Ciò che più ha caratterizzato ed omologato i media occidentali in relazione all'esito delle presidenziali iraniane è stato il giudizio sul vincitore, Raisi, liquidato in ogni pagina di giornale e in ogni servizio televisivo come "l'ultraconservatore". Senza che mai, tale giudizio tranchant, venisse seriamente motivato. Raisi sarebbe "ultraconservatore", agli occhi ancora inesauribilmente colonialisti dell'Occidente, poiché avrebbe una più forte tendenza, rispetto all'ex presidente, Hassan Rouhani, ad accentrare il potere generale nelle mani teocratiche? Per nulla: sia Raisi che Rouhani non intendono affatto indebolire la struttura di potere iraniana (che, peraltro, è ben più complessa e democratica di quanto l'Occidente racconti e mistifichi, con il Consiglio dei Guardiani, il massimo potere, composto da 12 membri, 6 dei quali eletti dal Parlamento e 6 dalla Guida Suprema). Che il vincitore Raisi sia propenso, rispetto all'ex Presidente Rouhani, ad un nuovo giro di vite contro la libertà delle donne? Per nulla, sia l'uno che l'altro mantengono la stessa linea ancora oscurantista e contraria all'emancipazione femminile.

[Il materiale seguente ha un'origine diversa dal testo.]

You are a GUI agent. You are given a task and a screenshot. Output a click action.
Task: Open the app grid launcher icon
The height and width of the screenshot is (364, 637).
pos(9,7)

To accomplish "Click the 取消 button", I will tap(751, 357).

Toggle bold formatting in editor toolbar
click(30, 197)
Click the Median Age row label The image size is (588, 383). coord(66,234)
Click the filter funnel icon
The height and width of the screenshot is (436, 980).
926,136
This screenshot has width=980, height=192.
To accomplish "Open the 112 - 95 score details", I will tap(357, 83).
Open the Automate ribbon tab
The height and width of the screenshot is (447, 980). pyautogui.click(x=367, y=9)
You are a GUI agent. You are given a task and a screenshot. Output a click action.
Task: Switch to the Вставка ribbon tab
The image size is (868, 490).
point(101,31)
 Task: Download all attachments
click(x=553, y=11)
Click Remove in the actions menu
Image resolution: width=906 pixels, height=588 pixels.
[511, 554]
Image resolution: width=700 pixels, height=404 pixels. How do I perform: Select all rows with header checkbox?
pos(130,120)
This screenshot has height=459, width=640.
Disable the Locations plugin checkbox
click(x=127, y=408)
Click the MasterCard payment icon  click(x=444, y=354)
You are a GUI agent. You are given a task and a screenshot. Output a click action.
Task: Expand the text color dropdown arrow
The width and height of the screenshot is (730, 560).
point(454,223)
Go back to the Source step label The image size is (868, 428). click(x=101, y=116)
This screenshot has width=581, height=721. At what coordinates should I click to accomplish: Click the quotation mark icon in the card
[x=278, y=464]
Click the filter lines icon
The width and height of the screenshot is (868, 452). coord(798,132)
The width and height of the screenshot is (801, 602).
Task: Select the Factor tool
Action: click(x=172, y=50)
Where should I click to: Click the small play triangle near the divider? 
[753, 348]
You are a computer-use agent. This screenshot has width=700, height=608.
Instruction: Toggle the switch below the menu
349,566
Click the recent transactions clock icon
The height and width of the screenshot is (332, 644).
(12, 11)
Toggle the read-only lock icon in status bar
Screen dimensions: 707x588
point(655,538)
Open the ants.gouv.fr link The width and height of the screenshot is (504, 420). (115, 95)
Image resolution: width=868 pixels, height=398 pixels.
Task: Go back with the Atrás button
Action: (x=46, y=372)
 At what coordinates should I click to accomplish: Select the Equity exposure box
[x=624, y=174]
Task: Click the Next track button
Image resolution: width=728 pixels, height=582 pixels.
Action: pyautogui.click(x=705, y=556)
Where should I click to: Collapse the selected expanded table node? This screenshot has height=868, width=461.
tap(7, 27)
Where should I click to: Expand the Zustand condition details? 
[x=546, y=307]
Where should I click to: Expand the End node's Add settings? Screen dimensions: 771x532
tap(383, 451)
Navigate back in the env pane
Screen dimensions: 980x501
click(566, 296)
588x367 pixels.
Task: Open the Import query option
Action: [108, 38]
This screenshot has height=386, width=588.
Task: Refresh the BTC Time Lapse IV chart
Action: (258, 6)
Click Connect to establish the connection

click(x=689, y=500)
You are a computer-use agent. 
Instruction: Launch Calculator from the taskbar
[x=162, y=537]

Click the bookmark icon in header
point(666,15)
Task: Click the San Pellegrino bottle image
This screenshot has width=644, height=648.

Su quali basi, dunque, l'Occidente ha coniato e poi imposto, come una sorta di "sillogismo fallace" venato di leggera follia, il giudizio di "ultraconservatore" per Raisi? Coniando, peraltro, il giudizio di "moderato" e "riformista" per l'ex Presidente, Rouhani?
Per capire, si può partire dalla fine, dalle prime dichiarazioni di Raisi dopo la vittoria e dalle congratulazioni internazionali per il responso elettorale.
Immediatamente dopo la conclamazione della vittoria Raisi ha evitato accuratamente di evocare ogni relazione con gli Stati Uniti d'America e con il Presidente Biden, con un silenzio e una rimozione, su loro, dense di critica e distanziamento, politico e ideologico. Mentre i primi a congratularsi con il nuovo Presidente iraniano sono stati Putin e Xi Jinping. Mentre l'Occidente già rimpiangeva il "riformista" e "moderato" Rouhani.
Perché, agli occhi dell'Occidente, "riformista" e "moderato"? Perché negli otto anni della sua presidenza Rouhani ha tentato aperture e dialogo con gli USA, con Trump, con l'Occidente, e ciò proprio mentre dal fronte euroatlantico tornava prepotentemente una politica aggressiva contro l'Iran, tendente ad appoggiare Israele nella sua linea duramente e provocatoriamente anti iraniana e mentre, nel 2018, Trump decideva di ritirare gli USA dall'accordo che impegnava l'Iran all'uso esclusivamente civile dell'energia nucleare. Affossando l'accordo stesso. Senza che per tutto ciò Rouhani cambiasse la propria linea essenzialmente conciliante o di speranzosa attesa con gli USA.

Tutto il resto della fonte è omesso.